I’m unclear exactly how OS colour mode changes an app’s colours but then again, it is not to clear that Apple’s got much more of a clue either. Whatever, it likely applies extra transforms to those already discussed above.
It is the source TBX (download). The the colour chips on the map are each a single note, where their colour is their $Color value. You will see I used 2 colour prototypes in the TBX, because a few notes needed slightly different handing.
At the time I first did this (Mar '09 in the v4.6 era, over 10 years ago!) I used rules but as they were ‘always on’ I moved the $Rule code from the prototypes to path /Boilerplate/c_colour_prototype.
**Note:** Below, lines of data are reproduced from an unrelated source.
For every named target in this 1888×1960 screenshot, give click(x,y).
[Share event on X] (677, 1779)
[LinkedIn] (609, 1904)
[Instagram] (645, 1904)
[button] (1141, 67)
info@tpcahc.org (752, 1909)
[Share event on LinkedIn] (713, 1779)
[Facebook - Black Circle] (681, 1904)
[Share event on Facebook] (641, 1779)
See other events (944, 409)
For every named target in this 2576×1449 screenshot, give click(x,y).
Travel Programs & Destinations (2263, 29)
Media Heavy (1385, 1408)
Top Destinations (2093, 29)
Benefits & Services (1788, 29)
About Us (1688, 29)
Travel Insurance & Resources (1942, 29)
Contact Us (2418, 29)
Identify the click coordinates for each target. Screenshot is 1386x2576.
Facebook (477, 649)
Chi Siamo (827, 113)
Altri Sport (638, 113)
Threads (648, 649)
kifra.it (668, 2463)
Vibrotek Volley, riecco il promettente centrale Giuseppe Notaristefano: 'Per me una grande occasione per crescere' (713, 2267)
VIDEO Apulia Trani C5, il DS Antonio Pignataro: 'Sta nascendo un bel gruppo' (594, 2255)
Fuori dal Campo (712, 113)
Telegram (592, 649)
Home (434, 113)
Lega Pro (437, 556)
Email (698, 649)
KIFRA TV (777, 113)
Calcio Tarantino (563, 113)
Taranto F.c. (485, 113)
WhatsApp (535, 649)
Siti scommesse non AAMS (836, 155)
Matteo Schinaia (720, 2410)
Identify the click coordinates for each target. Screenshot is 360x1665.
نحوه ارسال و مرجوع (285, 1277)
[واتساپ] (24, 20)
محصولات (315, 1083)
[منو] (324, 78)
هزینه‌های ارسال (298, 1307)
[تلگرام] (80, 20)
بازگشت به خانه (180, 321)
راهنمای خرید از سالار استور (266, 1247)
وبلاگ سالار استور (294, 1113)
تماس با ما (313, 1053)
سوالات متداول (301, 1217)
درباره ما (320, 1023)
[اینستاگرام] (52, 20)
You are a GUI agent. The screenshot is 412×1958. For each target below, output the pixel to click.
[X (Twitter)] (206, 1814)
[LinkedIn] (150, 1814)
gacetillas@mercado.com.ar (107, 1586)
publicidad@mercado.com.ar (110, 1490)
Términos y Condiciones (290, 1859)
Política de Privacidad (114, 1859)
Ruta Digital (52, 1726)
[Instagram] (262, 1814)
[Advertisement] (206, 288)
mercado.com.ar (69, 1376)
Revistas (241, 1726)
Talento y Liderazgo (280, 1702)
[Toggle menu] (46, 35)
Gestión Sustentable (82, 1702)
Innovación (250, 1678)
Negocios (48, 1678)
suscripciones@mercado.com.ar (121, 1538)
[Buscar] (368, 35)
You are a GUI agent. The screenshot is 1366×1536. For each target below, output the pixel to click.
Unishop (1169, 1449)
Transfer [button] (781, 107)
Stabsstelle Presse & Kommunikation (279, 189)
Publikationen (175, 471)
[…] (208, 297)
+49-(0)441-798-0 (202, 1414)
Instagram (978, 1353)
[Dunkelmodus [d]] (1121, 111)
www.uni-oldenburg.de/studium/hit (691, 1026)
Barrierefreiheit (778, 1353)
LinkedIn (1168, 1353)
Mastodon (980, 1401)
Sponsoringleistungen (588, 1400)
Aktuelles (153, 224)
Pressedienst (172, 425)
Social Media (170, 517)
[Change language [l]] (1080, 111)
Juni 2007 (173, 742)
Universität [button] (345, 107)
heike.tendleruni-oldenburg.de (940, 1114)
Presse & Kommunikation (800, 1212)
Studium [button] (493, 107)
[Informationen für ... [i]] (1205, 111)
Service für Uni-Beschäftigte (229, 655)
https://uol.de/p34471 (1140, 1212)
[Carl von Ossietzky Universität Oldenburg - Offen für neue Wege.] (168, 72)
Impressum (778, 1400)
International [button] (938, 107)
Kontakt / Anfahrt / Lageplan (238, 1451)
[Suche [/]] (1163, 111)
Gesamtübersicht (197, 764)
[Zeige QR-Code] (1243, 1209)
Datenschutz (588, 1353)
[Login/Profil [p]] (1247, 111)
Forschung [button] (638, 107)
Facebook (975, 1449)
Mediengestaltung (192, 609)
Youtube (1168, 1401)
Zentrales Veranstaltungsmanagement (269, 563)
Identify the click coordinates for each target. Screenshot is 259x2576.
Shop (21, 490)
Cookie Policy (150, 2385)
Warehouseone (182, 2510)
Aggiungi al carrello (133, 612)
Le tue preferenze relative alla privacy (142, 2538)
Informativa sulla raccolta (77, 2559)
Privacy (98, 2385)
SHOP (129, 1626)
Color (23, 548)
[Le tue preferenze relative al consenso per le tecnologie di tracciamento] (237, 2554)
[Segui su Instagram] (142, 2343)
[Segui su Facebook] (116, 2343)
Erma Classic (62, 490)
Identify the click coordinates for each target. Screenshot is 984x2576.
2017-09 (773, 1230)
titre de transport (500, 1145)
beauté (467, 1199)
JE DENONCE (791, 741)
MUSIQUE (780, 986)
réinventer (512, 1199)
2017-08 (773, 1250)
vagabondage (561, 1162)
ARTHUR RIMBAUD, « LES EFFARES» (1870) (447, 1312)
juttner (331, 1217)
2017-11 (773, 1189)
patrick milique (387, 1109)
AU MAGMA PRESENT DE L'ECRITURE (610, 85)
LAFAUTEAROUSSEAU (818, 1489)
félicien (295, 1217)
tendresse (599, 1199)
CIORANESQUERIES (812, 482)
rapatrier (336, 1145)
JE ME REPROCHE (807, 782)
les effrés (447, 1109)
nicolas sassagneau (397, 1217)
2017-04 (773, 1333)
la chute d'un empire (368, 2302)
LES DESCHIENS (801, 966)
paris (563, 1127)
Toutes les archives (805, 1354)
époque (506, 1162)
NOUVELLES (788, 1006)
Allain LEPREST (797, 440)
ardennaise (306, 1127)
At the time I used format($Color) to get the RGB value as dot operators didn’t arrive until v5.7.0 (Oct '10). Anyway, see the TBX and you’ll be able to recreate and tinker with the process.
If it all gets screwed up, just download a new TBX copy (that gets updated each time I do a full site refresh. Thanks for the trip down memory lane (and the opportunity to fix some unreported image breakage in the Doc settings part of the online aTbRef8.